Item-finding records
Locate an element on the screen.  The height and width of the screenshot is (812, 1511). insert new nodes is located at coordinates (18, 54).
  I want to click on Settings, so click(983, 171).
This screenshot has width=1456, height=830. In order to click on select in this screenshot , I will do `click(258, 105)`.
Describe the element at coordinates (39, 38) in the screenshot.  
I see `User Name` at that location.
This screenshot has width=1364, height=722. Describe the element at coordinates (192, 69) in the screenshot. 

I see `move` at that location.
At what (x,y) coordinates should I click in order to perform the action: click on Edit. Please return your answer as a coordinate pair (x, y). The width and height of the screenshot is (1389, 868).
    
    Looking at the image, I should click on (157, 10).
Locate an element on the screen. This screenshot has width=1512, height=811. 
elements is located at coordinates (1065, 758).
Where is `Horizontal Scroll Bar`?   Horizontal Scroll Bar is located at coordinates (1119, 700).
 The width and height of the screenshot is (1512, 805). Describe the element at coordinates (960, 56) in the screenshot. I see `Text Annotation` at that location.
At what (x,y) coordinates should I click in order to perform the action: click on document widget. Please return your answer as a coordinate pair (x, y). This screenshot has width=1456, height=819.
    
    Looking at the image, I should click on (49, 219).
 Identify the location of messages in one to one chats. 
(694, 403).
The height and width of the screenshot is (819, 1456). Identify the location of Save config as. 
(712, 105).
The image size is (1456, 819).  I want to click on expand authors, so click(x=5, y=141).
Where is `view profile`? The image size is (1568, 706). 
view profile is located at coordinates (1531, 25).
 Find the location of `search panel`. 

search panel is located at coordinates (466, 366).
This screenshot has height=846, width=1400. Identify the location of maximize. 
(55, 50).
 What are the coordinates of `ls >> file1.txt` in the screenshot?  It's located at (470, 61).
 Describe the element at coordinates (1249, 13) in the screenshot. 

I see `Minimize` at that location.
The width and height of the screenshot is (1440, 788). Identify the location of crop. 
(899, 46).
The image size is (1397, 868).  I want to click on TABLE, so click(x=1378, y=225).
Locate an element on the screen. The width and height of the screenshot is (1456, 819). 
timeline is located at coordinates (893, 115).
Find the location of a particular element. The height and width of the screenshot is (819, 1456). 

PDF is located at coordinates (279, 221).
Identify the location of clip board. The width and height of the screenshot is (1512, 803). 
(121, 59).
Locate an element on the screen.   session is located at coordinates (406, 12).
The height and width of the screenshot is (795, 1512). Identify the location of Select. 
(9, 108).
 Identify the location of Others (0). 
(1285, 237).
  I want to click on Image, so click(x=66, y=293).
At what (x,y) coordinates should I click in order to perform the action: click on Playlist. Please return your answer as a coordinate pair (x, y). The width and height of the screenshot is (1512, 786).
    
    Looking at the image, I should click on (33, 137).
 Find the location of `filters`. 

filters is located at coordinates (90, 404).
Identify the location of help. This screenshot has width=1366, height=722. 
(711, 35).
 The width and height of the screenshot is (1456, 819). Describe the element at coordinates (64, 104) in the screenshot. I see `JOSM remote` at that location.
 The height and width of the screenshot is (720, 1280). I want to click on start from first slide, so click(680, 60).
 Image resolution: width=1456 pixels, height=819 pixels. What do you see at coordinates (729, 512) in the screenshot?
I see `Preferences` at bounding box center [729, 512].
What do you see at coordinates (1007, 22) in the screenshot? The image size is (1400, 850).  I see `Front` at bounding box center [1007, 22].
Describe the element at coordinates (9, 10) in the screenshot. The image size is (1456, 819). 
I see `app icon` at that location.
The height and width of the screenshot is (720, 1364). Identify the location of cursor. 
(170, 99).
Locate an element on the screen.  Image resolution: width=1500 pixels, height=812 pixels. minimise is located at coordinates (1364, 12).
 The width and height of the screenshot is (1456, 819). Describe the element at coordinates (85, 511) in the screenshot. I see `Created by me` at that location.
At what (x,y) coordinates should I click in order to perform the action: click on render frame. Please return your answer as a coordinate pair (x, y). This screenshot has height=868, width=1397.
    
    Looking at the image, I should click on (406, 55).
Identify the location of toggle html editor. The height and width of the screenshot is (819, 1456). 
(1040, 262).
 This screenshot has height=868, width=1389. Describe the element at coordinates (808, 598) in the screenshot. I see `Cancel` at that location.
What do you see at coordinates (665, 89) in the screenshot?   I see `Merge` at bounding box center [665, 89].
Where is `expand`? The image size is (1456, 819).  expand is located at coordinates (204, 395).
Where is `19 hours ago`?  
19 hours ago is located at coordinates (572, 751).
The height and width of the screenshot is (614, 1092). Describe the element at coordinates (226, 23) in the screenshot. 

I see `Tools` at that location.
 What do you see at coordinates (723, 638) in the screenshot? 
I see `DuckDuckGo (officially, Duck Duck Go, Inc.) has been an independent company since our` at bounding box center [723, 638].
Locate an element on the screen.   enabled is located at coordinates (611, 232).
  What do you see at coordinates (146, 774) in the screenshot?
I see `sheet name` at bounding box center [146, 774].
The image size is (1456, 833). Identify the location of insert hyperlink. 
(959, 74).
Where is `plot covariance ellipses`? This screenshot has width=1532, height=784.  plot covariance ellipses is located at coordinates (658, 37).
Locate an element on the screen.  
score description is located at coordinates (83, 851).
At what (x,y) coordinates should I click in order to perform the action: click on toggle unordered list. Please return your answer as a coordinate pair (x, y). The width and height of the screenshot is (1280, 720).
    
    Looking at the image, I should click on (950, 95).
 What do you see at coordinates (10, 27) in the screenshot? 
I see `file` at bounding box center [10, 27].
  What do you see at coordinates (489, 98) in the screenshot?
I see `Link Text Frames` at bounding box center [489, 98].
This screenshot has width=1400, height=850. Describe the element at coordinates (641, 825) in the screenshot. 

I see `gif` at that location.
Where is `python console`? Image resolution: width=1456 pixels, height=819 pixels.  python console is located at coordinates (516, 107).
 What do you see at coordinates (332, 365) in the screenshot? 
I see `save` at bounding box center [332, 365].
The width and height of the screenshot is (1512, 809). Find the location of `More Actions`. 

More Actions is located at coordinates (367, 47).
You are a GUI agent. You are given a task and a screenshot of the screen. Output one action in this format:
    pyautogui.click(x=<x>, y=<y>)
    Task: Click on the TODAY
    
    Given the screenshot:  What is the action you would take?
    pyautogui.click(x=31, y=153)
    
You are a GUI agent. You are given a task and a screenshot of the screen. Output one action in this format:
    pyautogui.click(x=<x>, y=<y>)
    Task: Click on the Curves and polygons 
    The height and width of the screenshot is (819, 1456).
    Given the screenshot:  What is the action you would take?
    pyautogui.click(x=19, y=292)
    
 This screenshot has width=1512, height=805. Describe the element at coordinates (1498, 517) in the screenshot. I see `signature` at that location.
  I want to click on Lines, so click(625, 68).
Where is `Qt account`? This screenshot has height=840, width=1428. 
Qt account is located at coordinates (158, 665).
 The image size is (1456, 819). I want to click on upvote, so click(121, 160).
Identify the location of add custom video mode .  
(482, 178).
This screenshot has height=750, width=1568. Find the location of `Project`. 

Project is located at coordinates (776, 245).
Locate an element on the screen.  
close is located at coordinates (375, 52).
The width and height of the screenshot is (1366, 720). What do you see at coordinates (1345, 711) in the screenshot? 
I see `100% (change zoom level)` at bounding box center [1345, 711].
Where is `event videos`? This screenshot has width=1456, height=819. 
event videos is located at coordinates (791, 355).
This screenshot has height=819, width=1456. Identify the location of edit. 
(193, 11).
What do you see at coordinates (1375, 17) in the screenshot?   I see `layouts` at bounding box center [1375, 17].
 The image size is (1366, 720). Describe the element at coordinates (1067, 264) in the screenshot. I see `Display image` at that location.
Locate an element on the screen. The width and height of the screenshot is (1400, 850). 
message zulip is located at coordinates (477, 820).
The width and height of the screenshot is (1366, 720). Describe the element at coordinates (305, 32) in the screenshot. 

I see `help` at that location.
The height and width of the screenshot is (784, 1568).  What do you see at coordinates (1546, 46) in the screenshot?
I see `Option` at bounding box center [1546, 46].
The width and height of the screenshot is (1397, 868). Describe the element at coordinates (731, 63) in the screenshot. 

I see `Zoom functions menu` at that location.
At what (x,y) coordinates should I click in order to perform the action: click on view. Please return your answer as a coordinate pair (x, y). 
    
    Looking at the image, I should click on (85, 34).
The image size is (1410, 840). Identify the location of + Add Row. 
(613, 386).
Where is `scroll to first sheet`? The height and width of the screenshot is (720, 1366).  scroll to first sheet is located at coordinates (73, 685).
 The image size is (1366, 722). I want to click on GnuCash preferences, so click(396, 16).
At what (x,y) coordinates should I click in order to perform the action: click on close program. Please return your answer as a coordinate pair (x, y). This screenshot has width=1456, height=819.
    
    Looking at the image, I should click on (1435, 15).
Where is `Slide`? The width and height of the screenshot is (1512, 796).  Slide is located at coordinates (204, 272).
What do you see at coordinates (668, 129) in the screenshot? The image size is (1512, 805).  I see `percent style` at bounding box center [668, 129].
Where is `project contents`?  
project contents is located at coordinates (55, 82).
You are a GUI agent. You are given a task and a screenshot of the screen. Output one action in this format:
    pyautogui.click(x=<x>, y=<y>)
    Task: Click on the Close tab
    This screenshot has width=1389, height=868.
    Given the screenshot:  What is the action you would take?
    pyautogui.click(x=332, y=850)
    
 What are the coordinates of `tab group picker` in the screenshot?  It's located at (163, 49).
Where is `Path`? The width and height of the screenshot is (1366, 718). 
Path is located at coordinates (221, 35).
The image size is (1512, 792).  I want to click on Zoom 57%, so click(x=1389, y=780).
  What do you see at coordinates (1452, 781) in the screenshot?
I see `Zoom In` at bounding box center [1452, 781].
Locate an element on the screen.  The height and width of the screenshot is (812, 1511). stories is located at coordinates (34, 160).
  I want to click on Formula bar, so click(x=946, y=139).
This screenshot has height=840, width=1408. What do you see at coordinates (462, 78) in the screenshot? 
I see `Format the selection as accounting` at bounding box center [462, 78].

▶ **WHAT YOU HAVE TO DO**:
Count how many lines of the item-finding records above contain the word "first", with uppercase and lowercase treated as different, and give only the number.

▶ **RESULT BELOW**:
2